## Action item
Word for word, repeat each of the records below.

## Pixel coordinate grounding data

■ ■ ■ ■ ■

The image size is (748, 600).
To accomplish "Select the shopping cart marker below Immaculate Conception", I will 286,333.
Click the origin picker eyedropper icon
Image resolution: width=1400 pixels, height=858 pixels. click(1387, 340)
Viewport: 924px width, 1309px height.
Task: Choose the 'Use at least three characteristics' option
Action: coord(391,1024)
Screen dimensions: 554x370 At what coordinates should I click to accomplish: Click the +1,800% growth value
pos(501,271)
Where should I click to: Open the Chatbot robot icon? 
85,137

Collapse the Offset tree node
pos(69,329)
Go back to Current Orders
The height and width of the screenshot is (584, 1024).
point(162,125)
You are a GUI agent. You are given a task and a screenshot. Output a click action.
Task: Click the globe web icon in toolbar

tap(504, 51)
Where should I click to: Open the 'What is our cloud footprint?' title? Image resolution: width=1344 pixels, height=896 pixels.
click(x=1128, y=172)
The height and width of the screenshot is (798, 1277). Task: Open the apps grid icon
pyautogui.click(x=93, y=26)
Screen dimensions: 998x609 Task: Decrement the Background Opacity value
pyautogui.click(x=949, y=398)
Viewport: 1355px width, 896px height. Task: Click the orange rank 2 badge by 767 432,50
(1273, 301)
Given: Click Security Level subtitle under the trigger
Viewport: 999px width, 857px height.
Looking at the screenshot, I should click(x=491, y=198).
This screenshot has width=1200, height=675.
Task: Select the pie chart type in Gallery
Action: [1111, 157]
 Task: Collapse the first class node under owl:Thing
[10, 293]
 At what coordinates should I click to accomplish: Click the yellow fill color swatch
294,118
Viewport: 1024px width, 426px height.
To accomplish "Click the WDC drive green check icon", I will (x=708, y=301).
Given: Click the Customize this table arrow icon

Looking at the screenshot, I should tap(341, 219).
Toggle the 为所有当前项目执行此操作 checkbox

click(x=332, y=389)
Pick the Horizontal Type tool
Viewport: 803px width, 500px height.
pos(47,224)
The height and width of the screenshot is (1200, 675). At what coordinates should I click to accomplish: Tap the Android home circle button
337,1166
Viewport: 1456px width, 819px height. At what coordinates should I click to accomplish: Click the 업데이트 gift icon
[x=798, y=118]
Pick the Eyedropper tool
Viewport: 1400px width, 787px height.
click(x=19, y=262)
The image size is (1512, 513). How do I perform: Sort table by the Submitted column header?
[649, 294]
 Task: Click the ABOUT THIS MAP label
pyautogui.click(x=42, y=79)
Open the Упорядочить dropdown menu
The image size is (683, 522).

■ ■ ■ ■ ■

## Final answer
The image size is (748, 600).
To accomplish "Select the shopping cart marker below Immaculate Conception", I will 286,333.
Click the origin picker eyedropper icon
Image resolution: width=1400 pixels, height=858 pixels. click(1387, 340)
Viewport: 924px width, 1309px height.
Task: Choose the 'Use at least three characteristics' option
Action: coord(391,1024)
Screen dimensions: 554x370 At what coordinates should I click to accomplish: Click the +1,800% growth value
pos(501,271)
Where should I click to: Open the Chatbot robot icon? 
85,137

Collapse the Offset tree node
pos(69,329)
Go back to Current Orders
The height and width of the screenshot is (584, 1024).
point(162,125)
You are a GUI agent. You are given a task and a screenshot. Output a click action.
Task: Click the globe web icon in toolbar

tap(504, 51)
Where should I click to: Open the 'What is our cloud footprint?' title? Image resolution: width=1344 pixels, height=896 pixels.
click(x=1128, y=172)
The height and width of the screenshot is (798, 1277). Task: Open the apps grid icon
pyautogui.click(x=93, y=26)
Screen dimensions: 998x609 Task: Decrement the Background Opacity value
pyautogui.click(x=949, y=398)
Viewport: 1355px width, 896px height. Task: Click the orange rank 2 badge by 767 432,50
(1273, 301)
Given: Click Security Level subtitle under the trigger
Viewport: 999px width, 857px height.
Looking at the screenshot, I should click(x=491, y=198).
This screenshot has width=1200, height=675.
Task: Select the pie chart type in Gallery
Action: [1111, 157]
 Task: Collapse the first class node under owl:Thing
[10, 293]
 At what coordinates should I click to accomplish: Click the yellow fill color swatch
294,118
Viewport: 1024px width, 426px height.
To accomplish "Click the WDC drive green check icon", I will (x=708, y=301).
Given: Click the Customize this table arrow icon

Looking at the screenshot, I should tap(341, 219).
Toggle the 为所有当前项目执行此操作 checkbox

click(x=332, y=389)
Pick the Horizontal Type tool
Viewport: 803px width, 500px height.
pos(47,224)
The height and width of the screenshot is (1200, 675). At what coordinates should I click to accomplish: Tap the Android home circle button
337,1166
Viewport: 1456px width, 819px height. At what coordinates should I click to accomplish: Click the 업데이트 gift icon
[x=798, y=118]
Pick the Eyedropper tool
Viewport: 1400px width, 787px height.
click(x=19, y=262)
The image size is (1512, 513). How do I perform: Sort table by the Submitted column header?
[649, 294]
 Task: Click the ABOUT THIS MAP label
pyautogui.click(x=42, y=79)
Open the Упорядочить dropdown menu
The image size is (683, 522).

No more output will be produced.